C’était une magnifique journée de printemps. Le soleil brillait. Les arbres étaient en fleur — certains rouge vif… d’autres jaune canari… Sur certains, ce qui ressemblait à de grosses boules de coton pendait aux branches. Nous avons même vu un arbre qui, de manière tout à fait improbable, portait un mélange de fleurs blanches et violettes.
Les trottoirs étaient bondés — de jeunes gens dans la plupart des cas, souvent des couples avec poussettes et landaus. Des jongleurs faisaient des tours au coin des rues, passant devant les voitures au feu rouge… puis faisant la quête avant que le feu passe au vert. Dans les parcs, des artisans avaient installés leurs stands par centaines — offrant de tout, du miel aux bracelets en argent en passant par des cadres photo en cactus.
Le quartier que nous connaissons le mieux est celui de Palermo.
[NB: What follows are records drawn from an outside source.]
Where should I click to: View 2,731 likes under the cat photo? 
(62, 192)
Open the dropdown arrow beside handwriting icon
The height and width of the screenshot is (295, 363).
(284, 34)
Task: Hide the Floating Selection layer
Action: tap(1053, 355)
Là-bas, les boutiques et les restaurants changent si rapidement qu’il est difficile de suivre. Nous nous habituons à un café où prendre notre petit-déjeuner — et quand nous revenons six mois plus tard, il s’est transformé en boutique de chaussures. Les bâtiments comptent rarement plus de deux ou trois étages. Nombre d’entre eux sont élégants et rappellent avec majesté la ville plus prospère d’il y a un siècle. Depuis, nombreux ont été transformés en magasins, en appartements, en restaurants… voire en hôtels. Il est rare que ce genre de conversion améliore un bâtiment ; généralement, elle le ruine. Mais les expériences et les innovations se poursuivent et nous sommes souvent heureusement surpris en constatant que, au troisième ou quatrième essai, le résultat est pittoresque et intéressant.
Notre chauffeur frôla un camion avant de s’arrêter devant notre hôtel. Il réfléchit une seconde et annonça…
"Ce sera 280 pesos".
"Quoi ? Normalement, c’est seulement 100 pesos".
"Oui mais moi, je travaille sans compteur".
"Vous travaillez avec quoi, alors ?"
"C’est 280 pesos. On est dimanche, en plus".
"Je vous donne 150".
"D’accord. Tout est pourri, de toute façon".